#### [Page excerpt]
------------------------------------------------

The Russian masses did embrace communism, for a moment in history, but when religion was brutally suppressed and a parasitic bureaucracy with a lamentable absence of imagination tried to foist its own gods, saints and devils; push  its own gods saints and devils only to that society for three quarters of a century, it  collapsed. This collapse  brings another Dostoyevskian  adage to mind: If God does not exist then it becomes a carnival of devils."

Perhaps his singular effectiveness as teacher, activist, revolutionary, political worker, adviser, dramatist, speaker, researcher, explainer, came from the deep respect he accorded every human culture in its sane manifestations. Perhaps this respect sprang of his central rooting in culture. He knew that when the culture of a movement is imperiled the movement is imperiled.
His story reads at this time like an enjoyable romance but Jan Carew has known the hardship of the money-less condition, of poverty and confinement, hunger. A free man, he did not free himself of obligations A modern mariner he had to tell his story. Like his story was one of the unity of life. He would carry out his obligation as cultural evangelist in a poem, or a play or a pamphlet on a bean or grain, a grain good for human nutrition.

------------------------------------------------

#### [Data supplied]
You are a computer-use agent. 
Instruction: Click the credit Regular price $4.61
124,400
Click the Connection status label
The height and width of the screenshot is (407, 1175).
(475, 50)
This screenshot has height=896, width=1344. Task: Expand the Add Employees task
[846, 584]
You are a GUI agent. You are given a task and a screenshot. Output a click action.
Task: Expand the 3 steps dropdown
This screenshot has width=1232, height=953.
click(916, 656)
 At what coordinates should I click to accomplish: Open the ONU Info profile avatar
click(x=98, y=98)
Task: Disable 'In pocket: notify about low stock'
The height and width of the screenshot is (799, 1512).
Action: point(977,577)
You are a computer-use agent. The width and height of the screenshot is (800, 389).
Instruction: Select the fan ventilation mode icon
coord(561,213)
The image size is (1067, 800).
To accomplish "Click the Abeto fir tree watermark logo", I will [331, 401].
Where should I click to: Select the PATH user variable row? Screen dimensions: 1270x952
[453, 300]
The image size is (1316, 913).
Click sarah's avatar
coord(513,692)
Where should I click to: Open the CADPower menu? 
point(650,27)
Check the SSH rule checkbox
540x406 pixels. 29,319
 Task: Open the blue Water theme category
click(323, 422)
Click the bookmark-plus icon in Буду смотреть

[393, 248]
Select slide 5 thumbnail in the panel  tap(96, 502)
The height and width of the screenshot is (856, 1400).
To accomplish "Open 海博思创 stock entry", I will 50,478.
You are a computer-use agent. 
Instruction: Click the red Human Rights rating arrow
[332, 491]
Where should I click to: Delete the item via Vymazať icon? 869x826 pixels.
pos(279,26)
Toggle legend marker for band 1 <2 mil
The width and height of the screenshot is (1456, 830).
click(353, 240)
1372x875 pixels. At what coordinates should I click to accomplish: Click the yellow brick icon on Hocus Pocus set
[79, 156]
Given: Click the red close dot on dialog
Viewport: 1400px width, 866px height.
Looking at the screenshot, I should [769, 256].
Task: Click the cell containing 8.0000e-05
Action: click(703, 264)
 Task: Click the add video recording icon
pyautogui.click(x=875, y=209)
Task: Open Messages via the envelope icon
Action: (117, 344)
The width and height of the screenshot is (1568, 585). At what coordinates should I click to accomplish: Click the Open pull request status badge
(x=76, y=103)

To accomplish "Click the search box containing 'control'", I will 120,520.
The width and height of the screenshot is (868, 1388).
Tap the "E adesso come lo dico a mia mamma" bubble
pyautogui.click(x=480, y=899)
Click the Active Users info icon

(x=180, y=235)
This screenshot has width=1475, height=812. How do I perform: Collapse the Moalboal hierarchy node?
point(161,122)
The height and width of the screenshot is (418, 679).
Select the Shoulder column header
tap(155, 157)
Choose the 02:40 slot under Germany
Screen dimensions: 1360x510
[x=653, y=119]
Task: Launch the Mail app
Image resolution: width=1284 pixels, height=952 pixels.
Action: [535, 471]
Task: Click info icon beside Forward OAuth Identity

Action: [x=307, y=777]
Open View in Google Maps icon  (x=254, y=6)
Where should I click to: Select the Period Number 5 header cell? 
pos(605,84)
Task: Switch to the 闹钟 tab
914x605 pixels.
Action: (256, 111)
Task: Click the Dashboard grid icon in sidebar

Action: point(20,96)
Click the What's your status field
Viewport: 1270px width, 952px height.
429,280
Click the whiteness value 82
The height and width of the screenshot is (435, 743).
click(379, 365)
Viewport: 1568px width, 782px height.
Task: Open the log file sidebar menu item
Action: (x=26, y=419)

------------------------------------------------

#### [Requirements]
• A. Which forms does the essay on Jan Carew say he would use to carry out his obligation as a cultural evangelist? List them all.
• B. Copy the lines of the records from the line with "Task: Click the Dashboard" up to and including the last line of the records.

#### [Responses to the tasks]
• A.
- a poem
- a play
- a pamphlet

• B.
Task: Click the Dashboard grid icon in sidebar

Action: point(20,96)
Click the What's your status field
Viewport: 1270px width, 952px height.
429,280
Click the whiteness value 82
The height and width of the screenshot is (435, 743).
click(379, 365)
Viewport: 1568px width, 782px height.
Task: Open the log file sidebar menu item
Action: (x=26, y=419)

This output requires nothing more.